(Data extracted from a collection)
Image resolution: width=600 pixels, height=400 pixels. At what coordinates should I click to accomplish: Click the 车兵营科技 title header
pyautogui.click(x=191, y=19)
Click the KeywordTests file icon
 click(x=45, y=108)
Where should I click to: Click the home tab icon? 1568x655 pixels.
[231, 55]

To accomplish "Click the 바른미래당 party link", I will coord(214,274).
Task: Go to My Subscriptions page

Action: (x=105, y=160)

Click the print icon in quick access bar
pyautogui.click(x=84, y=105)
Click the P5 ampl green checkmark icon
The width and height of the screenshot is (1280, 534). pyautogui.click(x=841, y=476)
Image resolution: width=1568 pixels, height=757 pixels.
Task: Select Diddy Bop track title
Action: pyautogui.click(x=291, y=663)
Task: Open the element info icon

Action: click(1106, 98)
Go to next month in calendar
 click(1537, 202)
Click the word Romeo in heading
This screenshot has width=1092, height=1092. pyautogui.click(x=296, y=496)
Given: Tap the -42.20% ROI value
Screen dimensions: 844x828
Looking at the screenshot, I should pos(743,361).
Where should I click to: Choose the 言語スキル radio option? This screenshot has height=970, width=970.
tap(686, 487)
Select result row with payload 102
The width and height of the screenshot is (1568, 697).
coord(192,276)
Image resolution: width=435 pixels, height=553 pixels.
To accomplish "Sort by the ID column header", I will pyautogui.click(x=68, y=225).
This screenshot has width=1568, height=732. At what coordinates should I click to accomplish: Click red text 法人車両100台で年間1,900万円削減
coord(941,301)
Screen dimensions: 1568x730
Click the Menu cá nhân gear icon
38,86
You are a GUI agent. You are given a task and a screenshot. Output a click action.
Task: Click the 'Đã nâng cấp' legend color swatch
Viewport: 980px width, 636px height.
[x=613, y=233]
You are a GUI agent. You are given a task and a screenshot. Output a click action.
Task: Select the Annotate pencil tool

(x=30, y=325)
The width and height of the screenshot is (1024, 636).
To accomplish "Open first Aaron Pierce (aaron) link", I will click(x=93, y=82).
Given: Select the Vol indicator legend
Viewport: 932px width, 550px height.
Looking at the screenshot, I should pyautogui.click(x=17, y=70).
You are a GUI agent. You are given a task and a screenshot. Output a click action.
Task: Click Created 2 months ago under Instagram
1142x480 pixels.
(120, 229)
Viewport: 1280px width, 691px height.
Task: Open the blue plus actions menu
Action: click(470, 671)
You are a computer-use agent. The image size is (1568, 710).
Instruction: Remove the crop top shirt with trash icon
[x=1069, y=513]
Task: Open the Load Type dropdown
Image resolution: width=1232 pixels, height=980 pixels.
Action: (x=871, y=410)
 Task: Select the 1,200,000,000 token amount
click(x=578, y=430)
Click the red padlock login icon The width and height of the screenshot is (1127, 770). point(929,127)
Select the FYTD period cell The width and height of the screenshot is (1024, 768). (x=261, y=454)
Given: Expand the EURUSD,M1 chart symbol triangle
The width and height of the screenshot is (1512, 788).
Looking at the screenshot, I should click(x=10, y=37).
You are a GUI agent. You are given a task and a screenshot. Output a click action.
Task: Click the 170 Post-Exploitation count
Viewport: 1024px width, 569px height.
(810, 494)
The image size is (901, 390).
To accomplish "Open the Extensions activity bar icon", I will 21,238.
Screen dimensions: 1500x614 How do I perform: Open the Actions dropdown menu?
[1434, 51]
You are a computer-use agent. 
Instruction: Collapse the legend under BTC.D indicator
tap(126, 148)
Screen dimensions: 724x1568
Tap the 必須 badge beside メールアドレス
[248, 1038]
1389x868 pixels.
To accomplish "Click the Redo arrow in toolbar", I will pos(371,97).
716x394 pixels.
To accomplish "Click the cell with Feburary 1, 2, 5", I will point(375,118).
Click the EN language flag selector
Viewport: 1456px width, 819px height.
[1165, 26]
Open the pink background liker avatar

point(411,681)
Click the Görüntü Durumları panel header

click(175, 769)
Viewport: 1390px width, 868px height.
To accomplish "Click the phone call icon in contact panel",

** How to complete this task **
Beginning at the line that holds "Viewport: 1390px width, 868px height.", reproduce the lines exactly up to and including the final line of the entries.

** The completed task **
Viewport: 1390px width, 868px height.
To accomplish "Click the phone call icon in contact panel",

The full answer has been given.